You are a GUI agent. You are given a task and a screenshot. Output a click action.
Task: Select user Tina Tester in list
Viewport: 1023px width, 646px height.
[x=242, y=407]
++++++++++++++++++++
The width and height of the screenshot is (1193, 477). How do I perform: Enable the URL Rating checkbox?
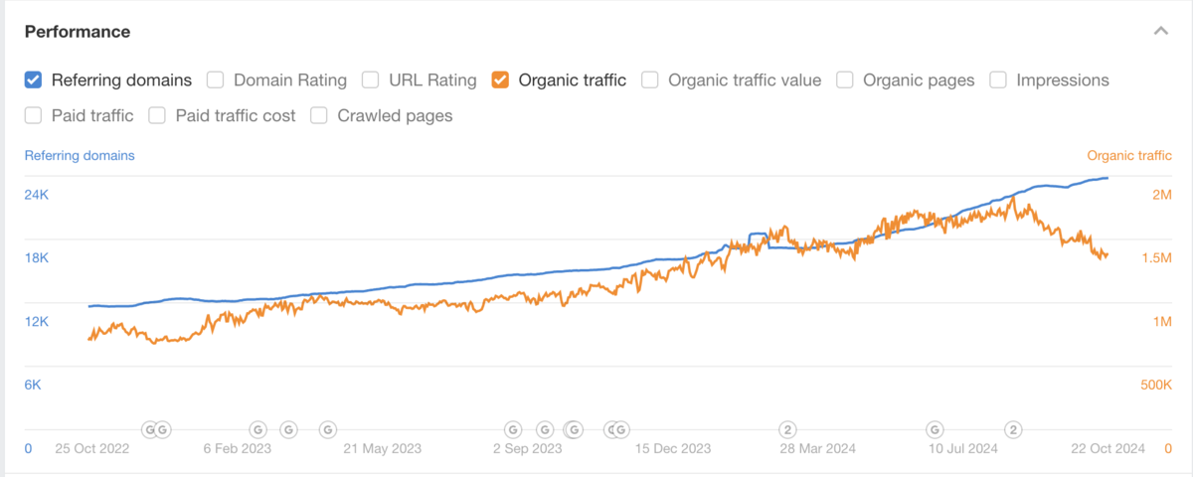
++++++++++++++++++++
Gather and copy every line of the data in which the string "screenshot" is found.

You are a GUI agent. You are given a task and a screenshot. Output a click action.
The width and height of the screenshot is (1193, 477). How do I perform: Enable the URL Rating checkbox?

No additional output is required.